(Supplied material Opens)
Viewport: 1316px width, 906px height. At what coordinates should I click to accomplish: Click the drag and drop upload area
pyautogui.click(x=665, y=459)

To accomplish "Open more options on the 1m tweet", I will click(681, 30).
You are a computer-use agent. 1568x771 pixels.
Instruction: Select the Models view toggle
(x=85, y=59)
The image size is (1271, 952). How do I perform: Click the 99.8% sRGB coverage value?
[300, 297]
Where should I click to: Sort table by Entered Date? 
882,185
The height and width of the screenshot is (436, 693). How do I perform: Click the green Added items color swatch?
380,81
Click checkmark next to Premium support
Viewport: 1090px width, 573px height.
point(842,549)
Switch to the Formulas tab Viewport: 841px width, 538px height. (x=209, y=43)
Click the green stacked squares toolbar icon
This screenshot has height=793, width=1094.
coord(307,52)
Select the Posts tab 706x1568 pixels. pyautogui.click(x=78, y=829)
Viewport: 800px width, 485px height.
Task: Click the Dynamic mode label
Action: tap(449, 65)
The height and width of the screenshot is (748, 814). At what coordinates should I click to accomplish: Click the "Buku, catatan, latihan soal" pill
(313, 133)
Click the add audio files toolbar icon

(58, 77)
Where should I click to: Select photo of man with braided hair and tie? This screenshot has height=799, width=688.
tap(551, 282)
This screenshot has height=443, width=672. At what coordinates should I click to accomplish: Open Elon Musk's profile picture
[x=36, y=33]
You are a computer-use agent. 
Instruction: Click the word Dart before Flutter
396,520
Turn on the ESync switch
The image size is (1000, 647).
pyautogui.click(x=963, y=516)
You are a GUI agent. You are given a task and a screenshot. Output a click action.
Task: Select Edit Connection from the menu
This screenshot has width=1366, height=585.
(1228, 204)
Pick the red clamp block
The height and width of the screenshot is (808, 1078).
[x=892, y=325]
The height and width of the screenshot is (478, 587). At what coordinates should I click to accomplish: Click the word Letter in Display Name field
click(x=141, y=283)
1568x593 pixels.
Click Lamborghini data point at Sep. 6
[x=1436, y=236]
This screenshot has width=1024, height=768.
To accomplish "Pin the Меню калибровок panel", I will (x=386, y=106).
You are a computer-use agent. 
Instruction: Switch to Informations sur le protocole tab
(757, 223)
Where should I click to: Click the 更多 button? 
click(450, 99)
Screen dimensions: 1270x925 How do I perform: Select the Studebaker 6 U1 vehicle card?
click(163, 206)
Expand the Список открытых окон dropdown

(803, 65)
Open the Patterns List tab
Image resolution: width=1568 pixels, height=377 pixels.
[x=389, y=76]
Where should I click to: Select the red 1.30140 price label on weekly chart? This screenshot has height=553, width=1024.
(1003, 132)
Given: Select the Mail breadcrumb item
(Supplied material Closes)
** What you should do **
If a line in the records above contains the word "will", copy it.

** Exercise response **
To accomplish "Open more options on the 1m tweet", I will click(681, 30).
To accomplish "Pin the Меню калибровок panel", I will (x=386, y=106).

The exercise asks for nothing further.